English private collection;
With Galleria Antiquaria Alberto e Franco di Castro, Rome, according to Busiri Vici (see Literature);
Private collection, Monaco;
With Galerie Canesso, Paris, 2000, from whom acquired by the present owner.
Van Lint is perhaps best known today as a painter of vedute, in particular of Rome and of the Roman Campagna, but he also painted a significant number of landscapes inspired by the works of Claude Lorrain; Busiri Vici lists more than fifty and others, such as the pair of paintings sold in these Rooms, 8 July 1999, lot 79, have since come to light.1
For the present canvas and its pendant, showing a Landscape with a watermill and dancing figures (Fig. 1), Van Lint drew inspiration from Claude's monumental pair of landscapes in the Galleria Doria Pamphilij, Rome, which the artist would presumably have known in the original.2 They are amongst the largest and perhaps the finest of all the artist's Claudian landscapes, described by Coekelberghs as 'two works of exceptional quality'.3 Whilst the Landscape with a watermill and dancing figures is directly based on the Doria picture, the present painting is only inspired in its overall design by Claude's original of the View of Delphi with a procession (Fig. 2). In both pictures trees frame the left of the composition, a distant landscape with water is seen to the left of centre, a group of trees dominates the centre right, and a bridge leads to a higher ground on the right where an array of classical buildings can be seen. The staffage in Van Lint's painting is also entirely different from Claude's and is loosely based on Nicolas Poussin's Nurture of Jupiter in the Gemäldegalerie, Berlin (Fig. 3). Although many of the figures in Van Lint's pictures appear to be the work of other artists – such as Sebastiano Conca, Giuseppe Chiari and Placido Costanzi with whom he is known to have collaborated – the figures here may well be the work of Van Lint himself. The artist has chosen to introduce a number of beautifully observed and naturalistic elements that are absent from Claude's interpretation, such as the hound in the centre or the shepherd leading his flock over a bridge that faintly recalls the Ponte Milvio. Van Lint also displays his heritage as a view-painter by replacing Claude's fantastical domed palace with a representation of the Colosseum; a monument that he had depicted on numerous occasions in his Roman vedute. He further includes a classical free-standing fountain, topped with a curious ancient monument that appears in other compositions by Van Lint and must be based on an original.4
1. See A. Busiri Vici, under Literature, pp. 162-99.
2. For the paintings by Claude see M. Röthlisberger, Claude Lorrain. The Paintings, London 1961, vol. I, pp. 282-83, cat. no. LV 113, no. 2, pp. 294-95, cat. no. LV 119, reproduced vol. II, figs. 197 and 207. The Landscape with a watermill and dancing figures is a second autograph version, with minor variations, of a composition Claude painted in 1648 for Cardinal Camillo Pamphilij, but never delivered and instead sold, together with its pendant, to the Duc de Boillon: it is now in the National Gallery, London.
3. See Coekelberghs, under Literature, 1971.
4. The monument appears at the left of both the signed preparatory drawing at Holkham and the signed painting of Van Lint's Capriccio view of the Casino Sacchetti (location unknown), for which see Busiri Vici, op. cit., pp. 254-55, cat. nos. 306 and 307, both reproduced.

Exercise data
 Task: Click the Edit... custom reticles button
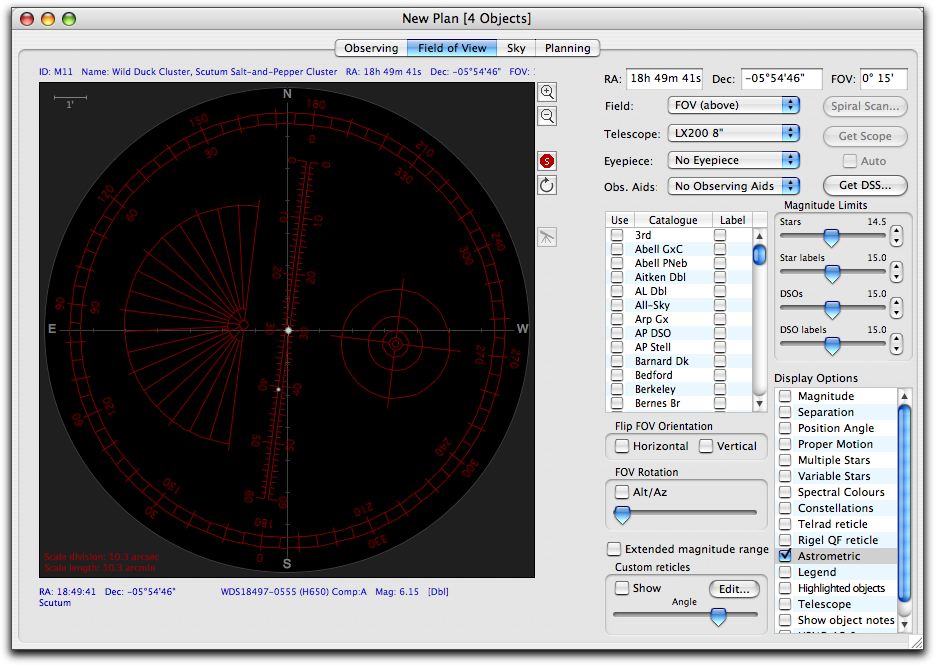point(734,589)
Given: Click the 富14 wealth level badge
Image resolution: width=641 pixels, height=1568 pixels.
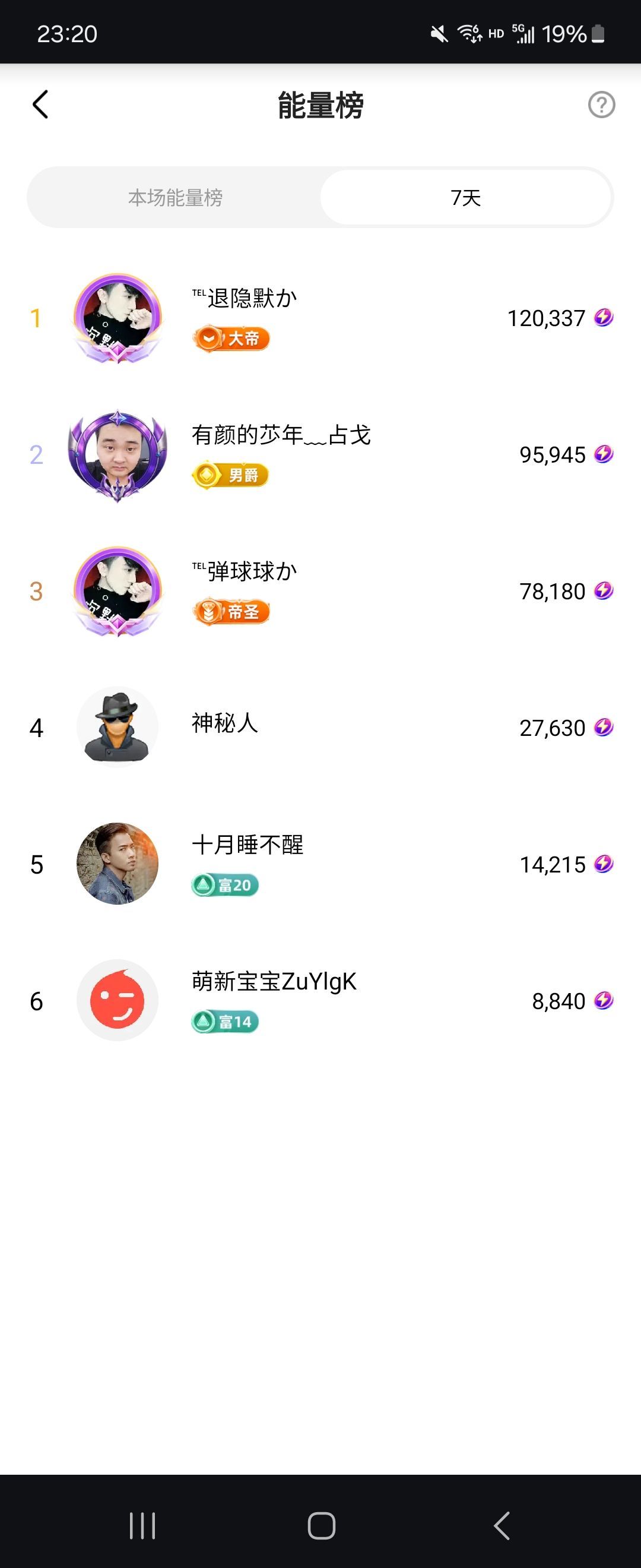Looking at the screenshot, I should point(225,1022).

What you are asked to do
In the catalogue note on Van Lint's landscape above, rewrite the paragraph beginning "For the present canvas and its pendant" as a short bulleted list that keeps its main facts.

Exercise response
- **Source:** Van Lint based this canvas and its pendant, *Landscape with a watermill and dancing figures*, on Claude's monumental pair of landscapes in the Galleria Doria Pamphilij, Rome. He presumably knew them in the original.
- **Standing:** The two works are among the largest and perhaps the finest of his Claudian landscapes. Coekelberghs calls them "two works of exceptional quality."
- **Relation to Claude:** The pendant is directly based on the Doria picture. The present painting takes only its overall design from Claude's *View of Delphi with a procession*.
- **Shared design:** In both, trees frame the left, distant water lies left of center, a group of trees dominates the center right, and a bridge leads to higher ground on the right with classical buildings.
- **Figures:** The staffage differs entirely from Claude's and loosely follows Poussin's *Nurture of Jupiter* in the Gemäldegalerie, Berlin.
- **Hand:** Many figures in Van Lint's pictures seem to be by collaborators such as Sebastiano Conca, Giuseppe Chiari and Placido Costanzi. The figures here may be by Van Lint himself.
- **Naturalistic additions:** He adds elements absent from Claude's version, such as a hound in the center and a shepherd leading his flock over a bridge that faintly recalls the Ponte Milvio.
- **View-painter's touch:** He replaces Claude's fantastical domed palace with the Colosseum, a monument he often depicted in his Roman vedute.
- **Fountain:** He includes a classical free-standing fountain topped by a curious ancient monument. It appears in other compositions by Van Lint and must be based on an original.